The problem here arises when misconfigured firewalls drop all ICMP traffic. When you connect to (say) a web server, you build a TCP session and send that you're willing to accept TCP packets based on your 1500 byte MTU (since you're connected over ethernet to your router.) If the foreign web server wanted to send you a lot of data, they would split this into chunks that (when combined with the TCP and IP headers) came out to 1500 byte payloads and send them to you. Your ISP would receive one of these and then try to wrap it into a PPPoE packet to send to your ADSL modem, but it would be too large to send. So it would reply with an ICMP unreachable, which would (in a perfect world) cause the remote computer to downsize its MSS for the connection and retransmit. If there was a broken firewall in the way, however, this ICMP message would never be reached by the foreign web server and this packet would never make it to you.

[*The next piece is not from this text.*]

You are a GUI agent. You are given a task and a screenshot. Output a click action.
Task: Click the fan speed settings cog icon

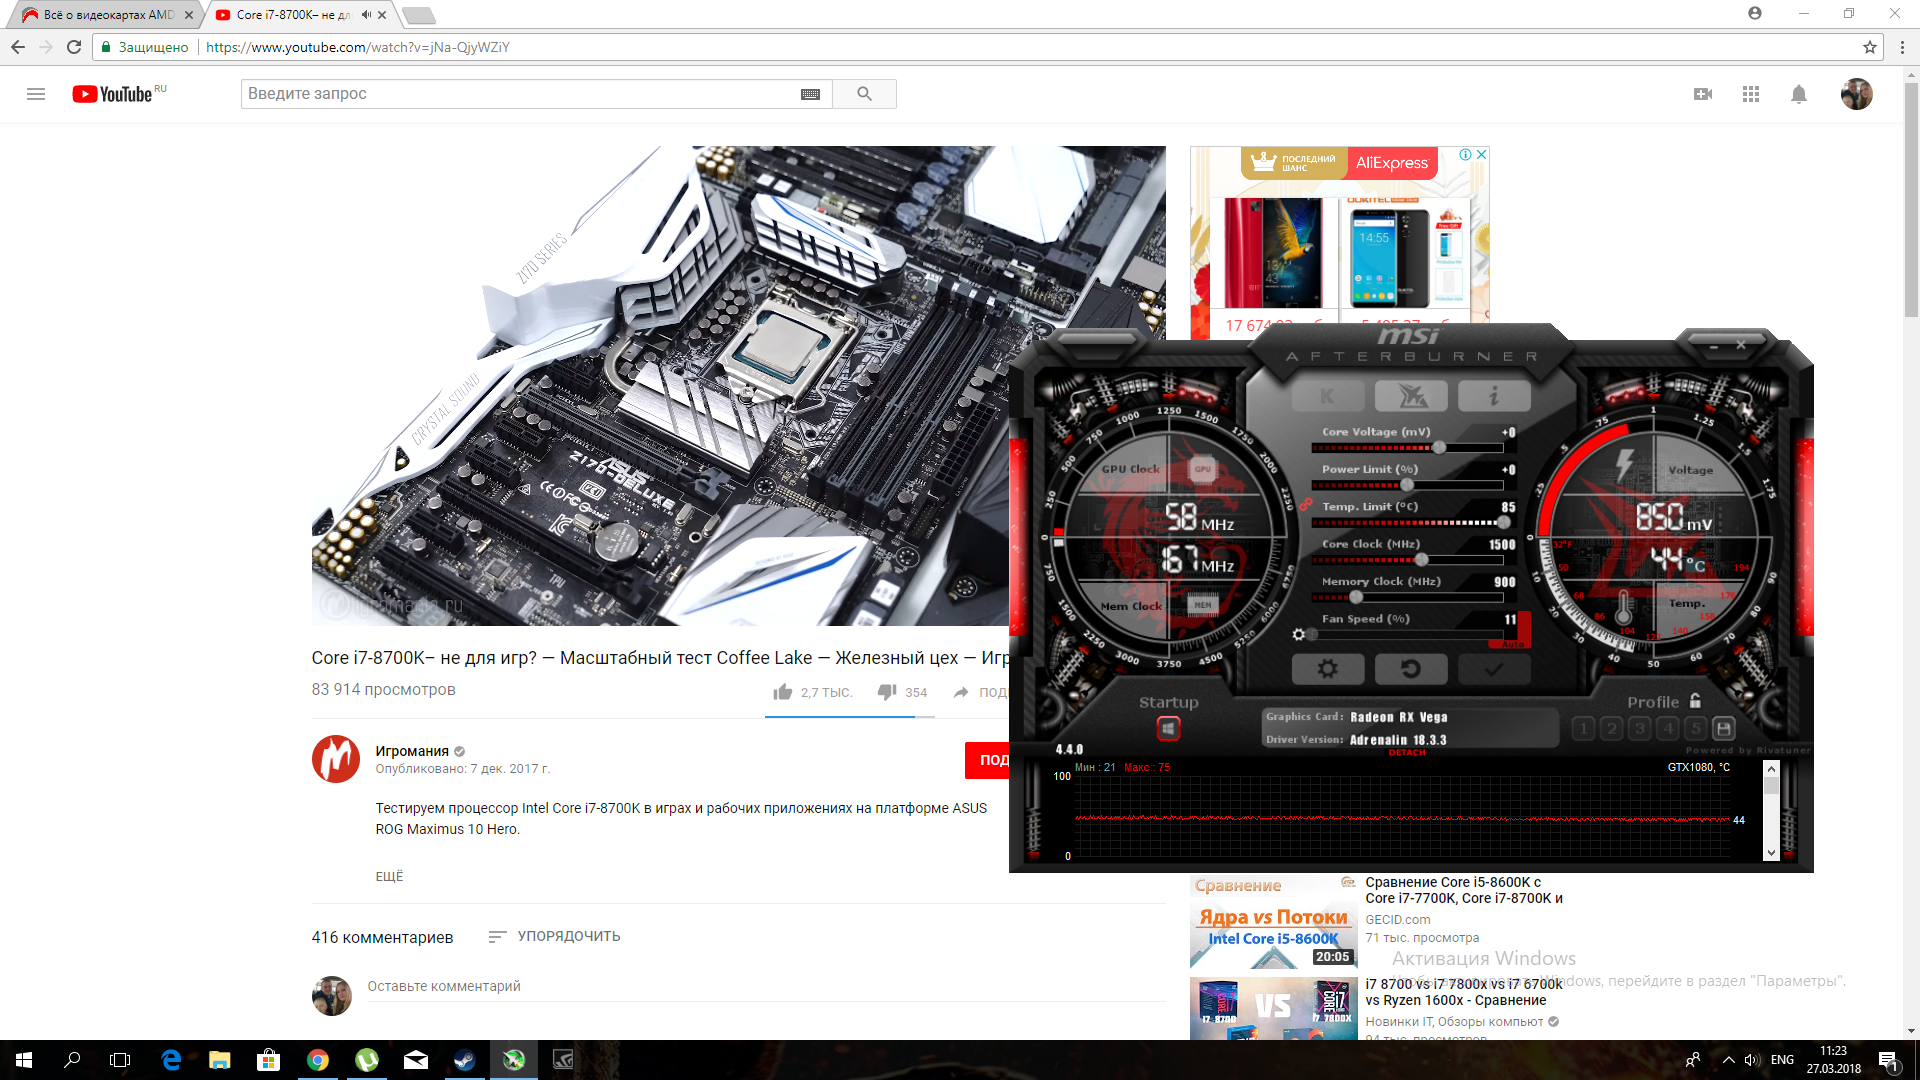point(1298,634)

Ultimately setting your MTU on your ethernet device is desirable to send the right size frames to your ADSL modem (to avoid it asking you to retransmit with a smaller frame), but it's critical to influence the MSS size you send to remote hosts when building TCP connections.

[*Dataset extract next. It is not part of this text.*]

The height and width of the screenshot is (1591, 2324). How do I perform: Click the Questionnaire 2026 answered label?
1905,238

ifconfig ... mtu <value> sets the MTU for layer2 payloads sent out the interface, and will reject larger layer2 payloads received on this interface. You must ensure your MTU matches on both sides of an ethernet link; you should not have mismatched mtu values anywhere in the same ethernet broadcast domain. Note that the ethernet headers are not included in the MTU you are setting.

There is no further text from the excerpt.